È quello che è accaduto a Maurizio Legora che durante la serata organizzata dalla parrocchia di Rivabella ha portato la sua testimonianza diretta. Una parrocchia sempre attenta alle tematiche di stretta attualità. Ecco perché il Consiglio pastorale di “Nostra Signora di Fatima” ha deciso di organizzare una serata sul gioco d’azzardo. A coordinarla ci ha pensato Silvia Sanchini, membro del Consiglio pastorale parrocchiale ed ex presidente nazionale della FUCI.
“La mia era una famiglia borghese e benestante. Sono figlio unico e di conseguenza viziato e abituato ad avere tutto. I problemi nascono quando vengono a mancare mia madre e mio padre nel giro di appena undici mesi. Mi sono trovato senza la terra sotto i piedi. Mi mancavano pochi esami alla laurea, studiavo Scienze politiche, ma alla fine l’università non l’ho mai finita. Intanto ho iniziato a lavorare e nel momento in cui al fine settimana smettevo di lavorare, mi ritrovavo a casa da solo”.
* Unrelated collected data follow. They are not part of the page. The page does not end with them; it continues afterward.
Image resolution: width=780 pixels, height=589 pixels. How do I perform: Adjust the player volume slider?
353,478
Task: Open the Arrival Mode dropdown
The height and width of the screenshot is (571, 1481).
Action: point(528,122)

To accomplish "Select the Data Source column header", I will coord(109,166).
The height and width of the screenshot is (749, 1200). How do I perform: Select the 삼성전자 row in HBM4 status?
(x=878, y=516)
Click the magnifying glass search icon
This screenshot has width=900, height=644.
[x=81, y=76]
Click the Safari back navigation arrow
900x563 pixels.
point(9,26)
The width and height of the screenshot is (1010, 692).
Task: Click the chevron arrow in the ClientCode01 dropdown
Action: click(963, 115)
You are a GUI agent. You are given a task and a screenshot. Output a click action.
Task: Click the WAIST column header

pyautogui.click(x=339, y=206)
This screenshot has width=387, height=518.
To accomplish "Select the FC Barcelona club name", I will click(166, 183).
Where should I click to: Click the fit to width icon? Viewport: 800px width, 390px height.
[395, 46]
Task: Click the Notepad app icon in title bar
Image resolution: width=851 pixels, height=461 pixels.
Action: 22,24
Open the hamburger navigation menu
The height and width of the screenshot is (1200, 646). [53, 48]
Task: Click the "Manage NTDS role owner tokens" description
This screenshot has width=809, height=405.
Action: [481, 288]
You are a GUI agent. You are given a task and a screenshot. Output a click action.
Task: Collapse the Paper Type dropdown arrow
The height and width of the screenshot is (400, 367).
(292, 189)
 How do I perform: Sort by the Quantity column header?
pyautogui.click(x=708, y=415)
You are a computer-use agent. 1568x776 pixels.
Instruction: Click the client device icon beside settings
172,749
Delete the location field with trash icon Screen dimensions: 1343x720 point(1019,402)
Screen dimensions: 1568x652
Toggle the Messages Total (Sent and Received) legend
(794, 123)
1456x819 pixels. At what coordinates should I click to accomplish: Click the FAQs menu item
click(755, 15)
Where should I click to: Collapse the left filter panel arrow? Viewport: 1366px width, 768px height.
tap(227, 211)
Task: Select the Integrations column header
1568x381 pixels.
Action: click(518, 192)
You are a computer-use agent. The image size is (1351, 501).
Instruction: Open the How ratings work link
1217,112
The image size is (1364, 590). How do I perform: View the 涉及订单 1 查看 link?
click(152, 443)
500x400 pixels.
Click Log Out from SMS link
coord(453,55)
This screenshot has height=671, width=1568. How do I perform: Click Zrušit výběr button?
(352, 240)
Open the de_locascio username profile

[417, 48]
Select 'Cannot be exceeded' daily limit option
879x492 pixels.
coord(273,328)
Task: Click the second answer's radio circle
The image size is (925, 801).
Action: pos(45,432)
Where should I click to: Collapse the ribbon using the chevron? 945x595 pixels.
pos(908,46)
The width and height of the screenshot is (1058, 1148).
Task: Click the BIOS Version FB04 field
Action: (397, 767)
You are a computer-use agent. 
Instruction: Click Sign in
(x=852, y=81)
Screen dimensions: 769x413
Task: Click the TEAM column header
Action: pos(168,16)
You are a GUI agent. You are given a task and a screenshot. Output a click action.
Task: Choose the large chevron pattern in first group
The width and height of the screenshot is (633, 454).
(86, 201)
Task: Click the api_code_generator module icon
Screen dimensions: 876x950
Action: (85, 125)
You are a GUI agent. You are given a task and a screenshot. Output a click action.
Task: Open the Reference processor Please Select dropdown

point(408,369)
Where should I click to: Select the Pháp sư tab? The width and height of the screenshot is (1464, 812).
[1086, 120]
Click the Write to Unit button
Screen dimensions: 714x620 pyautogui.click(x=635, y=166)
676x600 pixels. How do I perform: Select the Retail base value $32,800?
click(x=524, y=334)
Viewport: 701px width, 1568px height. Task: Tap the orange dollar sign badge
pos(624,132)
E proprio in quel momento il tarlo del gioco ha iniziato a insinuarsi.
“Come sfogo, per tentare di colmare il mio vuoto, mi sono buttato sulle scommesse per le corse dei cavalli, perché negli anni ’90 non c’erano ancora sale giochi con VLT o Slot. Il gioco mi permetteva di staccare dalla mia realtà e questo si è protratto per 23 anni. Il problema è stato proprio il fatto che non avevo capito che il gioco era un problema. Credevo che giocare non lo fosse allo stesso livello della droga o dell’alcol. Ho avuto la fortuna di non cadere mai in mano agli strozzini e parenti e amici non mi hanno mai abbandonato. In tutto questo però, non sei più te stesso. Vivi alla giornata e perdi anni di vita, diventi l’ombra di te stesso. Ho perso 23 anni di relazioni sociali e di relazione e comprensione di me stesso”.
Che, ora, però, cerca di recuperare portando la sua testimonianza e facendo capire che il gioco è una dipendenza patologica vera e propria.